Despite her distance from news of it, the stream of events flowed on. The White House, in what some deemed a late-term legacy move, had announced an opening of relations with Cuba. The grand jury verdict was just days away; Ferguson and the world stood by. Some documentary filmmakers were being accused of treason, and just that morning more than five thousand acres of California desert had been burned in a fire. She stopped the stream temporarily, closing the window. She got up.
Lizette and I took turns swapping his whiskey for water. He thanked us each time, then went back to the bar for another.
In two days she had moved to an extended-stay room in the hotel, equipped with a kitchenette.
In four days she had bought a prepaid phone from which she could send international texts.
In seven days, thanks to a series of small coincidences and her language skills, she had landed an unofficial job at the Rimbaud House, filling in for an assistant who had just given birth. She was trained quickly to clean and maintain the exhibits and give occasional tours in English and in broken French.
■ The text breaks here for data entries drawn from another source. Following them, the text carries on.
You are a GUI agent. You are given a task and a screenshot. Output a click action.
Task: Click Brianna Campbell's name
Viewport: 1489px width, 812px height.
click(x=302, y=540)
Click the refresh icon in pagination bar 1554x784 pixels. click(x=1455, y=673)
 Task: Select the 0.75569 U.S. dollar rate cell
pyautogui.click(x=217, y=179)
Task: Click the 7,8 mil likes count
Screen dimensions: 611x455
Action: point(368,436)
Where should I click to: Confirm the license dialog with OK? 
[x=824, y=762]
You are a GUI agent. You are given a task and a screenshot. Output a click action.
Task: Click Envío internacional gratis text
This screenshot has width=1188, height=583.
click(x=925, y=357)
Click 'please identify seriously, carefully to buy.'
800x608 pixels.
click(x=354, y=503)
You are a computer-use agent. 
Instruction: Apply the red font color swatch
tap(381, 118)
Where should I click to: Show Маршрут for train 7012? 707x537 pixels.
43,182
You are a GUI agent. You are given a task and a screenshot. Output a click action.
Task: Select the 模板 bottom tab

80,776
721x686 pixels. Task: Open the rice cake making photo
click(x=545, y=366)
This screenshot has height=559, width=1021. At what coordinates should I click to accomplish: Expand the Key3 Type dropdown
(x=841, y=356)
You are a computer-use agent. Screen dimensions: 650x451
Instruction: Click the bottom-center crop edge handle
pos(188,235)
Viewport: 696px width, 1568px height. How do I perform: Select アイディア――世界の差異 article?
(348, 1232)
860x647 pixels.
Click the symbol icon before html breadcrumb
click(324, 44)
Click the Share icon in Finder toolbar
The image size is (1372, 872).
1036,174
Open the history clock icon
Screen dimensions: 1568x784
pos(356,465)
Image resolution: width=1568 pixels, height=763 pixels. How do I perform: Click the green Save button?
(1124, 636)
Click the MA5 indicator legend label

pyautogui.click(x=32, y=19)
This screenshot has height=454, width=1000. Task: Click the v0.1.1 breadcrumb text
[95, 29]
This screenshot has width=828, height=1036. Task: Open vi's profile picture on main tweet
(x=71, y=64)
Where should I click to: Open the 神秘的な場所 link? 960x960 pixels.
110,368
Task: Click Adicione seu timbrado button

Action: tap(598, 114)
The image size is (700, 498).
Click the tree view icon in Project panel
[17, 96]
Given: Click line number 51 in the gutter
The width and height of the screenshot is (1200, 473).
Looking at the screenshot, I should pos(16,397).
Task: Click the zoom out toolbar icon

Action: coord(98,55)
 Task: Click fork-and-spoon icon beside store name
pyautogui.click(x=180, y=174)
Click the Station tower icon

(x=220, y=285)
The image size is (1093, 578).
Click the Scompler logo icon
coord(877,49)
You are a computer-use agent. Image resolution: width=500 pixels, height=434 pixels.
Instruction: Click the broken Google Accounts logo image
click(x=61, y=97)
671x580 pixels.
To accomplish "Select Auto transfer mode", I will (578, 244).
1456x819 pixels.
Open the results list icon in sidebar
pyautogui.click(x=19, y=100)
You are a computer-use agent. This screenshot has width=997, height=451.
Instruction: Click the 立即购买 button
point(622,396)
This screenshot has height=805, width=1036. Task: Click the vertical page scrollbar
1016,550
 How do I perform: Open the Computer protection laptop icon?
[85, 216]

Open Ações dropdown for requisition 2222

She met a woman named Maaza, who had grown up in Addis and Harar but studied at UCLA and was writing a thesis about the effect of the country’s new tribal identification mandate on community ties. Maaza was staying with her brother, Tadese, an organizer in the struggling national labor movement, whom Eleanor liked talking with and who seemed to find her amusing—which at first she took to mean that he found her ridiculous. The day after they met, Tadese took her on a tour of Harar that was geographically similar to the one led by the professional guide (a friend of Hanna’s brother-in-law, whose offer of an introduction she hadn’t wanted to refuse). In place of the guide’s enthusiastic but canned patter and prescribed photo ops, Tadese offered a running history lesson, grounding each site in contextualizing facts—about the class politics of agricultural land use and labor, about the structures of power and resistance during the Italian years, the Derg years, and more recent years—in a sense embodying the things Eleanor had been reading about in books with a clarity and generosity that she took note of, both to herself and, shyly over lunch, to Tadese himself.
“I can’t explain why. I’ve always told the wrong secrets to the wrong people for the wrong reasons. Also, my lie to you was closer to truth than when I tell the truth.”
On the eighth day she texted a picture to Abraham of a touring motorcycle—a BMW RT1100, with metal side panniers—parked on the corner of her street.
One afternoon at work she received an envelope in the mail: the chapbook, slim and bound by hand with waxed thread, from her old poet-friend. Its title was Robot Hug from Behind, and the poems it contained were about friendship, or they were about class and race and the prison-industrial complex, or about technology and authenticity, or they were about the news.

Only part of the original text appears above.